DATA_FS      = 30_000.0;  MRK_FS = 512.0
TOLERANCE_MS =       50
CTX_MS       =       800          # ± ms context for plots

SHOW_PLOTS   = True
MAX_PLOTS    = 4                  # per patient
PRINT_EVENTS = True
MAX_EVENT_PRINT = 6

RESULTS_DIR = Path("results"); RESULTS_DIR.mkdir(exist_ok=True)
OUT_CSV     = RESULTS_DIR / "grid_metrics_mt.csv"

# Thread-safe CSV writer
csv_lock = threading.Lock()
plot_queue = Queue()  # Queue for deferred plotting (matplotlib isn't thread-safe)

# ─────────────────────—— data helpers ──────────────────────────────────────
def _parse_mrk(p: Path):
    with p.open() as f:
        next(f)
        return np.asarray([int(l.split()[0]) for l in f if l.split()], int)

def _mrk512_to_30k(idx): return (idx * DATA_FS / MRK_FS).astype(int)
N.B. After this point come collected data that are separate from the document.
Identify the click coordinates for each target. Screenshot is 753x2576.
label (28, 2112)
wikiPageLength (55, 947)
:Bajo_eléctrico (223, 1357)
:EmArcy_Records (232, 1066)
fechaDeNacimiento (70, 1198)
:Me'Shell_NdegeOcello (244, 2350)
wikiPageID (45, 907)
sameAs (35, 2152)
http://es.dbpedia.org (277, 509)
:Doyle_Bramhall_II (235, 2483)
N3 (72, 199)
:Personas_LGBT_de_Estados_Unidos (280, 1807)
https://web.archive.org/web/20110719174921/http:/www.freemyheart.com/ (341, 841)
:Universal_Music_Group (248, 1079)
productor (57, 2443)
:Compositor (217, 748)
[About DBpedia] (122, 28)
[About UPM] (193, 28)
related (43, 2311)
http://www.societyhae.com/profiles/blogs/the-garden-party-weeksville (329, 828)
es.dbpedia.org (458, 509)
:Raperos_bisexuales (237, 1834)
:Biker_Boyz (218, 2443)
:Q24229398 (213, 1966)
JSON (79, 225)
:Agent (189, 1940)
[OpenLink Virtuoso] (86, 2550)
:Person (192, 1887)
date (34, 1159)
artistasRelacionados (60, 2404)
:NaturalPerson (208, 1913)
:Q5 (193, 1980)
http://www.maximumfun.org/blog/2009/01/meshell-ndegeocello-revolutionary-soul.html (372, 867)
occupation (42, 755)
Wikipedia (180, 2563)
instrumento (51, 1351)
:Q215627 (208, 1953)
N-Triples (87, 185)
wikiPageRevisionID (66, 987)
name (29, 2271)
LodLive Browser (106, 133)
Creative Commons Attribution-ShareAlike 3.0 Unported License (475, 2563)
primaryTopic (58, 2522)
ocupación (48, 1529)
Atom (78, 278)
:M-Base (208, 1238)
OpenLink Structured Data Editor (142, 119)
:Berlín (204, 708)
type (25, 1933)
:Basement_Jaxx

def load_patient(pid:int, frac:float)->Tuple[np.ndarray,Dict[int,int]]:
    sig = np.load(DATA_DIR/f"Patient{pid}EEG.npy")[0]
    sig = sig[: int(len(sig)*frac)]
    mrk = _parse_mrk(DATA_DIR/f"Patient{pid:02d}_OfflineMrk.mrk")
    gt  = dict(zip(_mrk512_to_30k(mrk), mrk))
    gt  = {k:v for k,v in gt.items() if k < len(sig)}   # drop markers > slice
    return sig, gt

# ─────────────────────—— plotting ──────────────────────────────────────────
def _plot(sig_raw: np.ndarray,
          center: int,
          gt_idx: np.ndarray,
          title: str,
          f_low: float = 0.25,         # pass in grid values if varied
          f_high: float = 4.0):
    """
    Show raw (grey) and band-pass-filtered (blue) signal ±CTX_MS around `center`.
    Skips plot if window has < 10 samples or is all-zero.
    """
    if center is None or center >= len(sig_raw):
        return
    ctx = int(CTX_MS / 1000 * DATA_FS)
    L, R = max(0, center - ctx), min(len(sig_raw), center + ctx)
    if R - L < 10 or np.allclose(sig_raw[L:R], 0, atol=1e-12):
        return

    # ── design Butterworth band-pass (2nd order each side) ──────────────────
    nyq = 0.5 * DATA_FS
    b, a = sig.butter(
        N=2,
        Wn=[f_low / nyq, f_high / nyq],
        btype="bandpass",
        analog=False,
    )
    filt = sig.filtfilt(b, a, sig_raw[L:R])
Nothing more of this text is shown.